TensorFlow (tf.keras)

  • Keras is used instead of base TensorFlow to simplify further development on the model.
  • The functional Keras API is used instead of the sequential API to support model multi-input into the MLP to merge everything together.
  • tf.keras is used instead of external Keras due to better compatability with TensorFlow-only features (Optimizers, Datasets, TPUs, etc.). It is not hard to drop in normal Keras though (just change the imports to Keras and use a Keras model optimizer)
  • The TensorFlow code delibrately does not do anything fancy in TensorFlow to ensure forward compatability with TF 2.0.
  • The model is built at runtime, and only the weights of the model are saved.
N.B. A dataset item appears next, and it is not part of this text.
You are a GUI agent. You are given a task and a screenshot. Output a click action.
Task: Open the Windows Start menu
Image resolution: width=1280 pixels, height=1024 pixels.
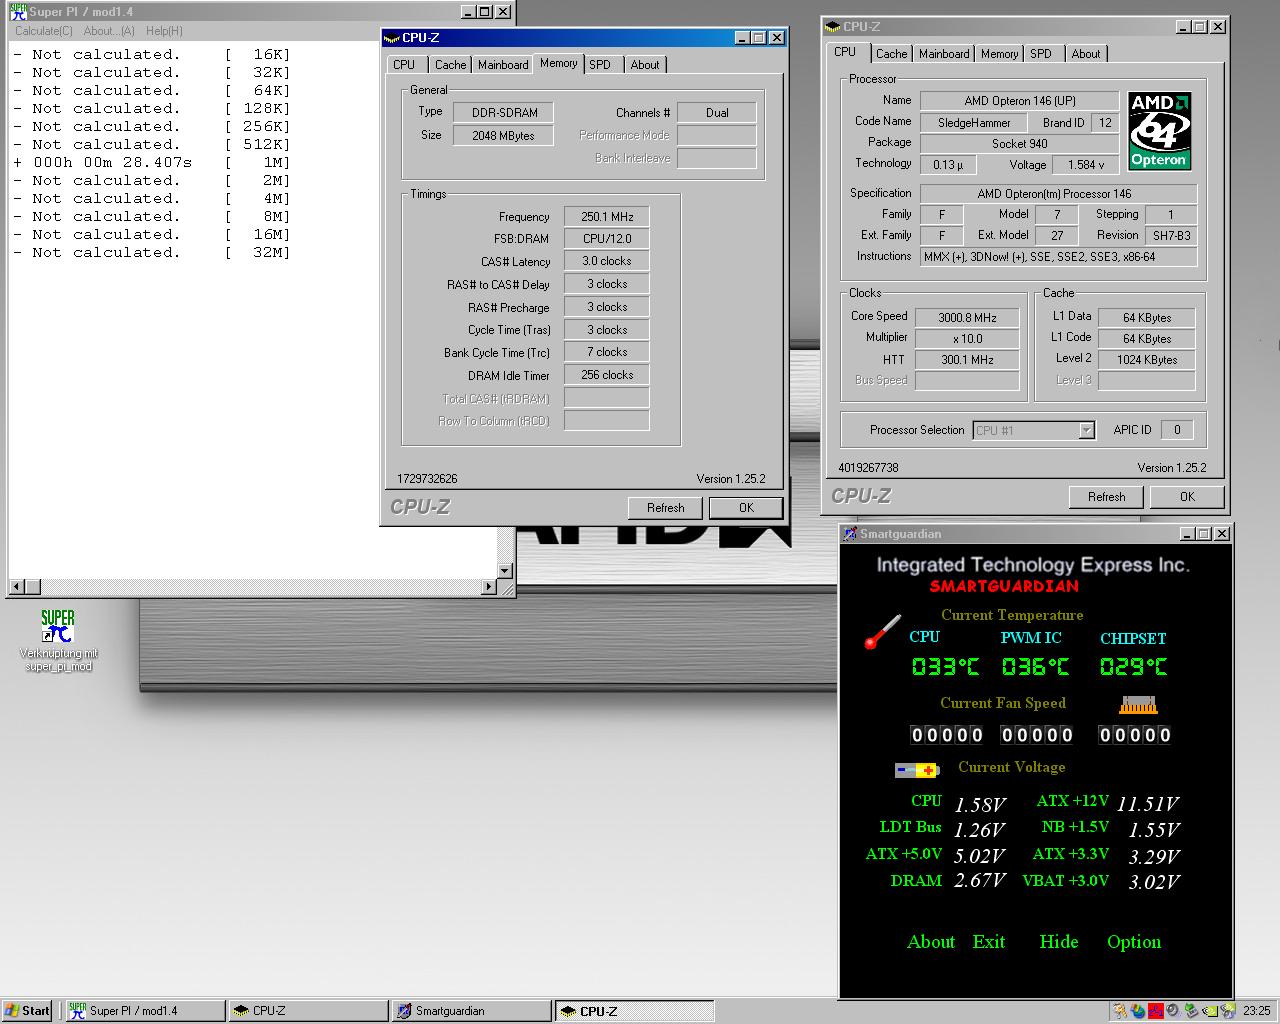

This is different that the TensorFlow SavedModel approach, but this approach allows for models to be built with more complex and conditional architectures (e.g. for text, use a normal LSTM on CPU-only platforms but a CuDNNLSTM when a GPU is present).

xgboost

  • Most tutorials use the sklearn interface to xgboost; however that interface does not have feature parity with the native interface, and is missing important features needed. (e.g. histogram binning, running single boosts, etc.)